Comment by foltik

13 hours ago

Compilers already optimize division of a 32 bit integer x by a constant d like:

  c = 2^a / d
  so: d = 2^a / c
  so: x / d = (x * c) / 2^a

And /2^a is equivalent to >>a, so we have:

  x / d = (x * c) >> a

Which is just a multiply and shift, cheaper than integer division.

Problem is, with some divisors like 7, 14, 21, ... the smallest c that works to produce an exact result is 33 bits. Awkward on 32 bit CPUs, it just barely doesn’t fit but you can account for that extra 1 bit manually with an extra sequence of sub, shift, add.

What the paper points out is twofold:

1. On 64 bit CPUs the extra sequence isn’t required, you can just do a full 64x64 bit multiply and 128 bit shift. Back to just a multiply and shift like the original optimization, and already faster than the workaround.
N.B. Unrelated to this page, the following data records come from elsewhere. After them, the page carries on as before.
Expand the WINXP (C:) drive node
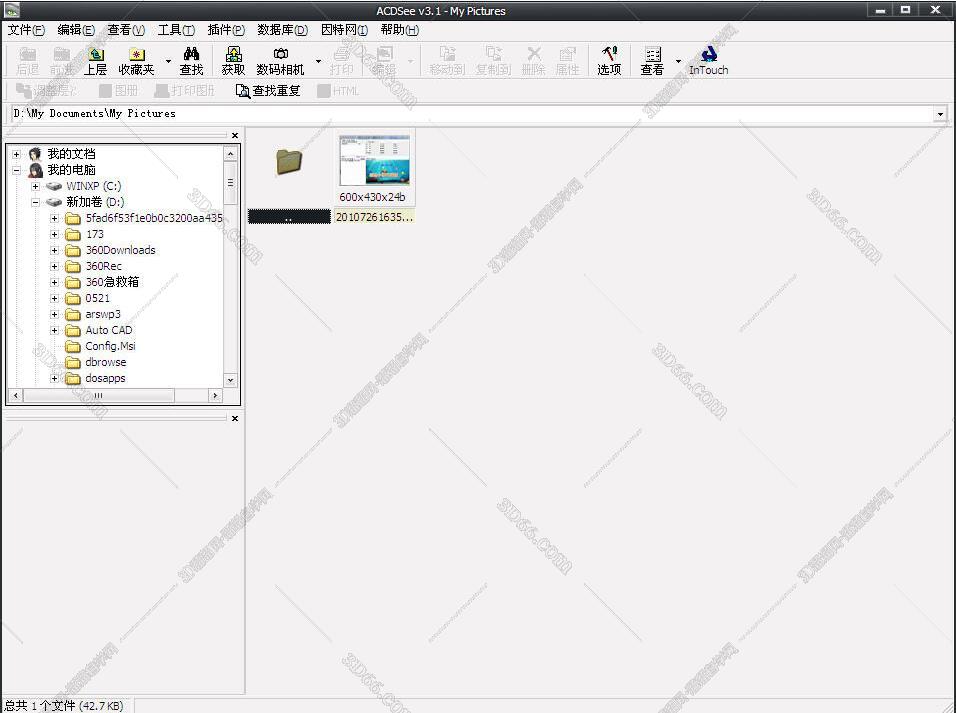Screen dimensions: 956x713 click(x=36, y=186)
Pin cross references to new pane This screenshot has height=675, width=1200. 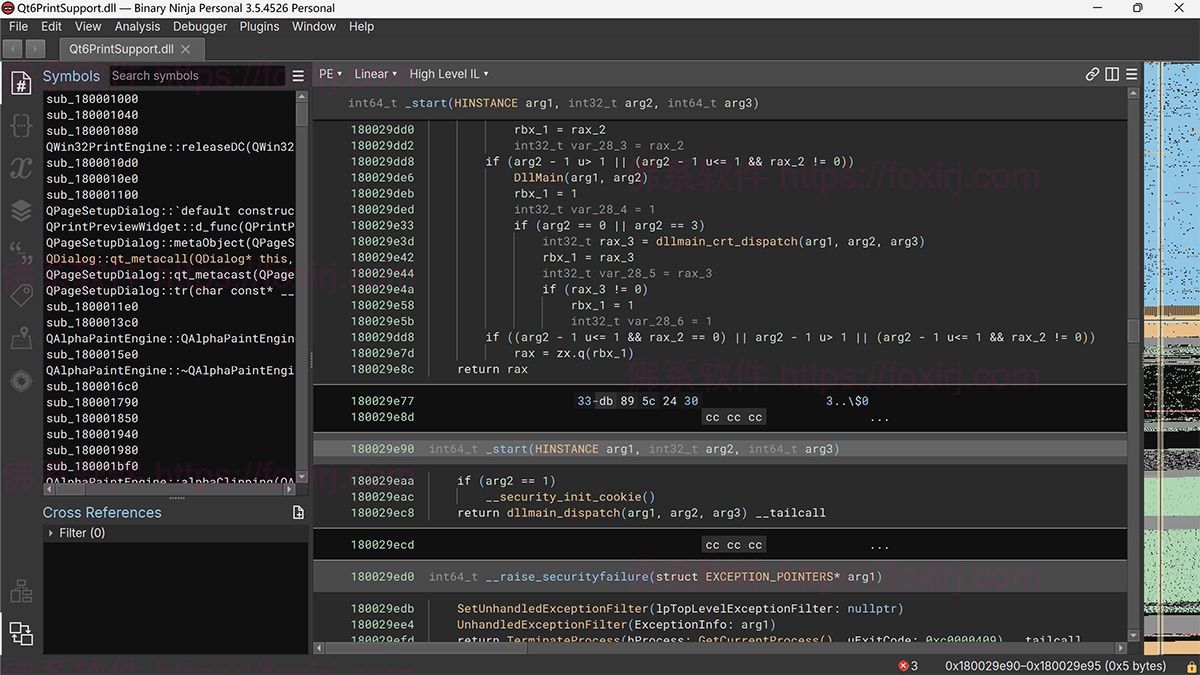pos(298,513)
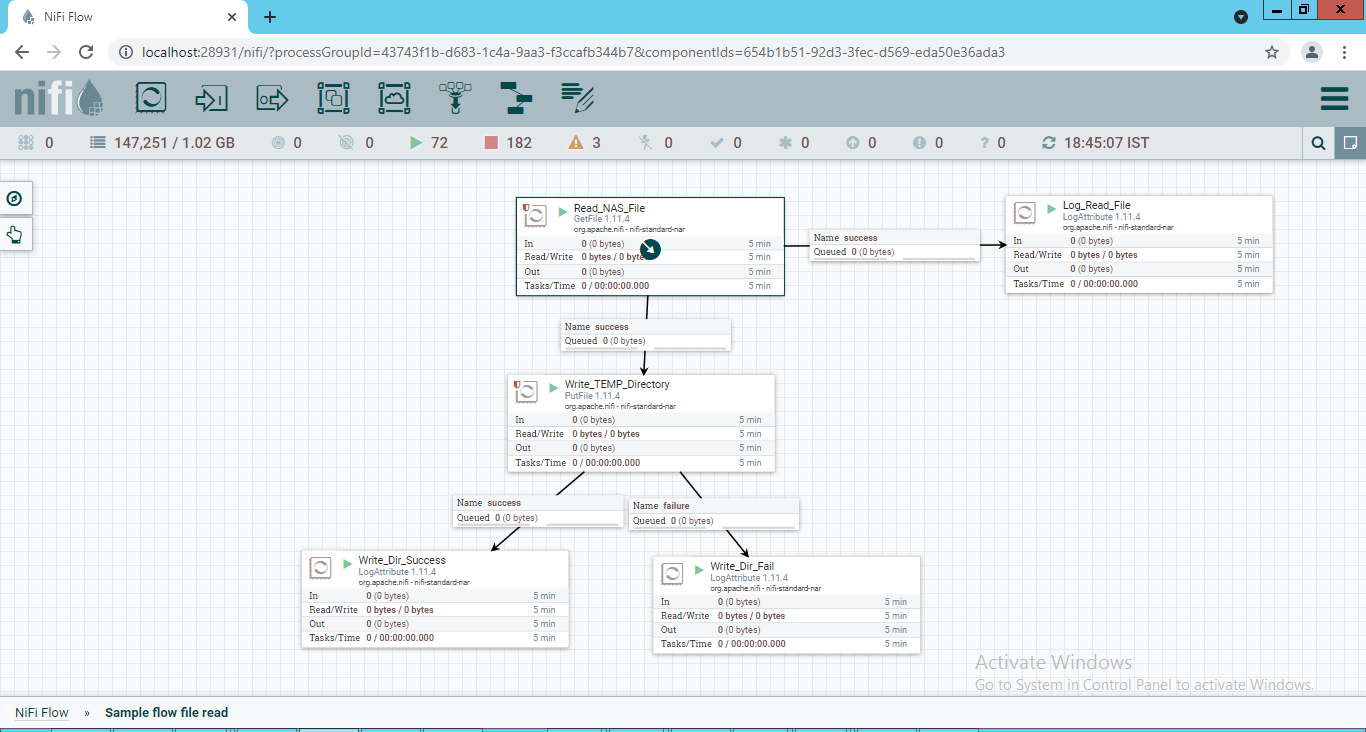Click the Sample flow file read breadcrumb
Viewport: 1366px width, 732px height.
[166, 713]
2. Even better, the shift itself can be optimized away. A 64x64 bit multiply stores the 128 bit product in a pair of 64 bit registers, meaning you basically get >> 64 for free by just looking at the upper half register in the pair. That means if you pre-shift the constant to:

  c’ = c << (64 - a)

Now (x * c’) >> 64 is equivalent to (x * c) >> a. And the result is just waiting for you in a 64 bit register, no shift needed.